Sunday, September 22, 2024

On Snobs

 Snobbery is good. Internetizens act like snobs without having taste. A truly american worst-of-both-worlds culture. 

 Internetizens notice that snobs look down on pieces of art. Usually, citizens have no taste, not even bad taste. They can't see any similarity in the criticisms snobs issue at bad art; there's no distinction that they can sense. Secondarily, negative events stick out in the mind more; even if they see a snob liking something, they will quickly forget in favour of all the things they don't like.
 Being worshippers of the Nameless one, Communists, they naturally condemn snobbery and immediately engage in what they believe to be snobbery. "Some are more equal than others - for example, I'm a snob." That is, they hate everything.  They look down their nose at every piece of art they're not specifically paid or otherwise coerced into pretending to like. 


 I keenly lament the lack of snobs. There is a nonzero amount of worthwhile art in the world, but you certainly can't talk about it anywhere on the internet. Nor in, for example, real life, where snobbery runs the risk of exciting the inquisition. "Citizen, it looks like you've have a little too much to think!" 

 "Ironically" exposing your beloved works to vandals and philistines is not healthy. "I like this, like the retard I am, lol." The only art grudgingly tolerated by Communists is egalitarian art. Stuff so popular the Communist is afraid of the stampede they would risk by airing their practiced disdain. 

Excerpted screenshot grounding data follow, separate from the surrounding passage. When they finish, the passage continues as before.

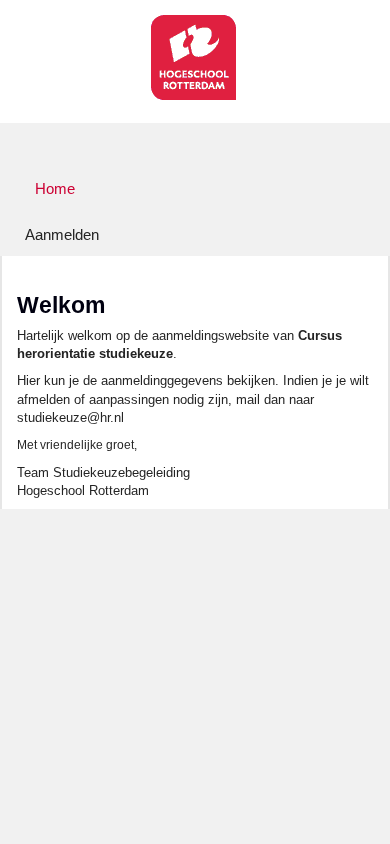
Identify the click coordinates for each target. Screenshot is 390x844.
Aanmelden (62, 234)
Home (55, 188)
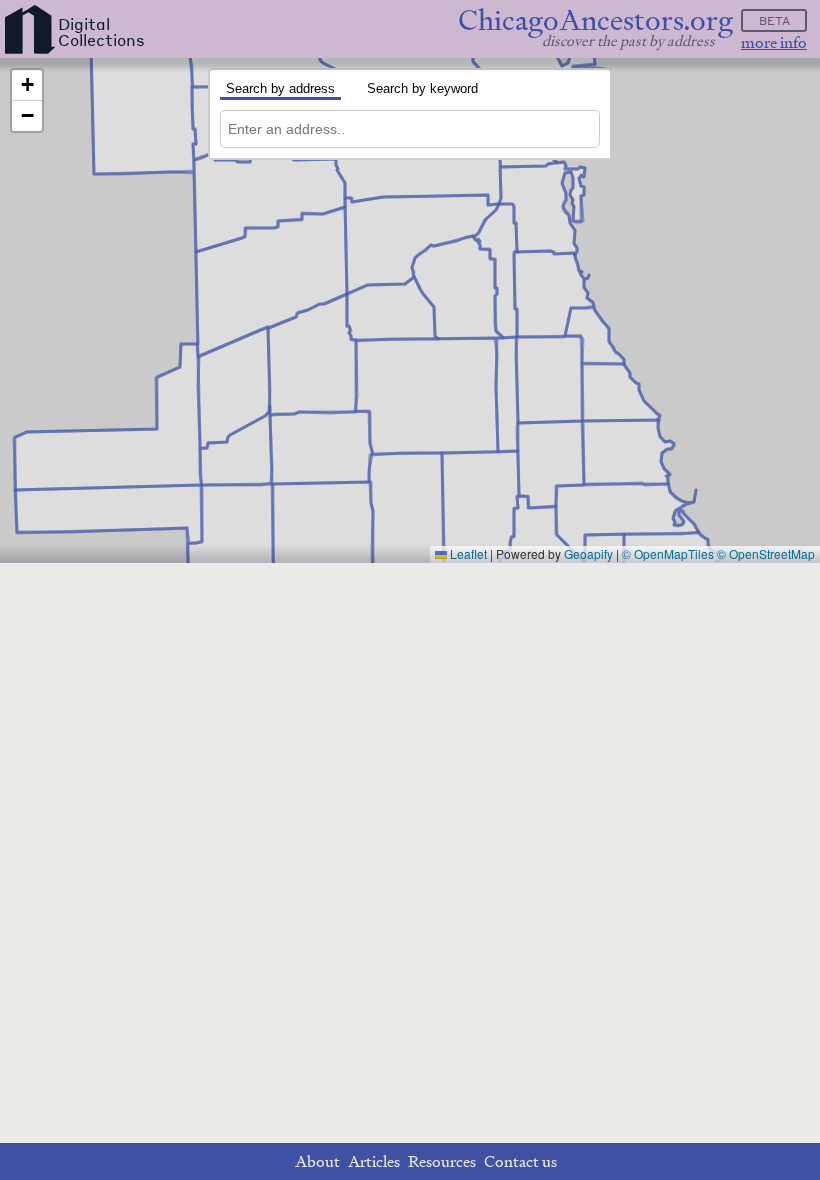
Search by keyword (422, 88)
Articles (374, 1161)
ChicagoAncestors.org (595, 20)
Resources (442, 1161)
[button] (27, 85)
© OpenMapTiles (668, 553)
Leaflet (467, 553)
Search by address (280, 88)
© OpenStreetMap (766, 553)
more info (774, 42)
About (317, 1161)
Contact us (520, 1161)
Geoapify (588, 553)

 E.g. everyone who says they look down on anime lets their kids watch cartoons. E.g. capeshit is indeed shit...but apparently everyone who uses the word [capeshit] has never seen the rest of what hollywood produces, lol. Good for them, but the lack of perspective is completely disqualifying...or would be if it wasn't performative, which is worse.

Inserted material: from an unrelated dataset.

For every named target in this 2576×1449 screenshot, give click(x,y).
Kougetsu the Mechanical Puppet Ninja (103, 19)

 There are video games I like-like. There is no chance I will tell you which ones. I can be extremely gullible at times, but even I'm never that bad.


 Civilization has afforded us more expensive art, it is true. Potentially more profound. Instead, it also immediately furnishes us with iconoclasts, costing the arts more than they gain. In a civilization, "art" is a weapon, designed to traitorously maim their fellow citizens. 

 Due to my congenital deformity, optimism, I like to imagine that at some point in the misty past, snobs really did defend the arts from the corrosive effects of the civilization that spawned them. Would have to be pre-shakespeare at the latest, however...and there isn't any genuinely credible evidence... 

 Still, we could imagine real snobs. It's not physically impossible or anything. Only takes a single miracle, not a double-miracle or anything.